A ma connaissance, ils et elles n’ont pas eu de suivi psy. Les enfants ont la chance d’être dans une famille très unie avec des tantes et une grand-mère très présente. En ce qui concerne un quelconque protocole universel, je n’en ai pas vu. Le dossier remonte à 2015, il ne me semble pas que ça existait à l’époque, et je ne sais pas ce qu’il en est aujourd’hui. Iels n’ont pas été suivis ou aidés par des psychologues mais on leur dit toujours qu’il existe des associations d’aide aux victimes.
D’un point de vue juridique, j’aurais pu demander une évaluation psychologique des dommages sur les enfants en tant que partie civile mais je n’ai pas fait la requête au juge d’instruction parce que ça prend énormément de temps. Il y a beaucoup de parties civiles dans ce dossier et ce n’est pas possible de demander une expertise pour tout le monde. J’estime que les juges sont capables d’estimer l’impact que cet homicide a sur ces enfants, et cela nous évite de perdre un, deux, ou trois ans dans une procédure déjà bien longue.
Après, les enfants peuvent avoir un accompagnement, notamment avec des consultations gratuites au CMP mais ils et elles n’en font pas toujours la demande. En fait ça dépend de comment le meurtre est vécu et aussi le rapport que les gens ont avec les psys. Certain.e.s pensent que pour en voir un.e il faut être fou. D’autres n’ont juste pas envie d’en parler, parce que ça va aiguiser leur souffrance. On ne peut pas les obliger mais ils et elles savent qu’iels peuvent demander de l’aide à n’importe quel moment de leur vie.
Comment les enfants ont-ils alors été accompagnés juste après le féminicide ?

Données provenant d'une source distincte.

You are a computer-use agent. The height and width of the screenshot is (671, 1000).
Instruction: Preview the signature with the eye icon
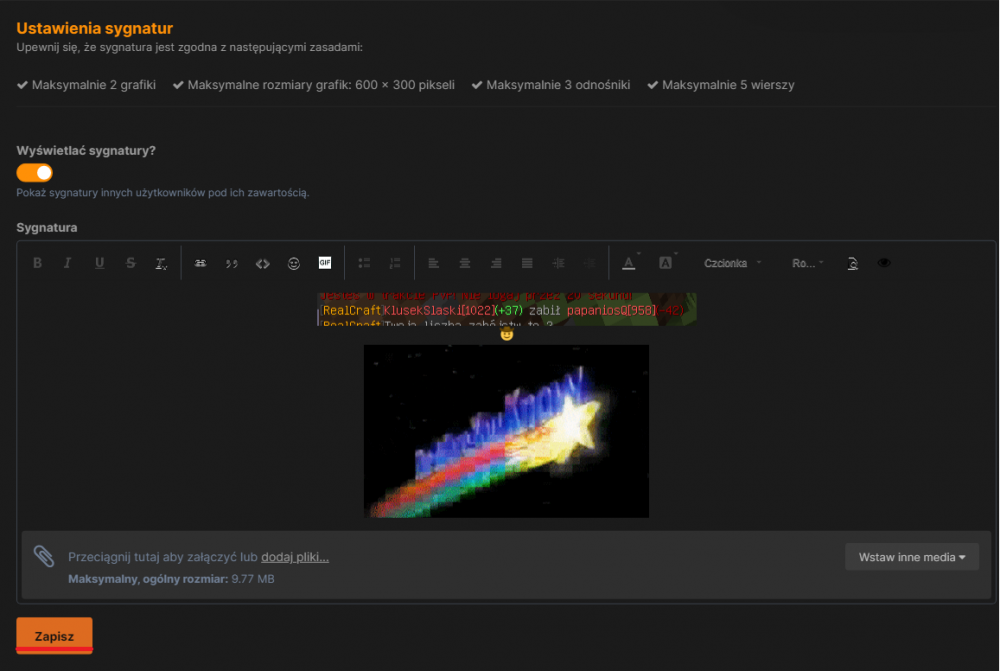tap(884, 262)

Dans le cas de la famille Helleputte, l’assassin, Hocine Hamoudi, n’était pas le père des quatres enfants mais le compagnon de leur mère. Les trois plus petit.e.s, mineurs, sont donc retourné.e.s chez leur père biologique, l’ex-mari de Sandra. Le plus grand, lui, avait à peine 20 ans, il avait une copine, vivait chez sa mère. La question du transfert de l’autorité parentale sur l’aîné pour ses petits frères et sœurs ne s’est pas posée car ils et elles avaient encore leur père. Grâce à ça, on ne s’est pas non plus demandé si ils devaient être placés. Parce que sans solution pour un enfant mineur, on saisit le juge et c’est le placement. Le majeur échappe au moins à cet enfer. Il y a des personnes qui s’en sortent mieux que d’autres. Je pense à l’une des filles de Sandra, elle était très jeune et avait assisté à beaucoup de scènes de violences. Désormais elle fait des études, elle a une sacré résilience. C’est une question de force mentale mais aussi de hasard de la vie.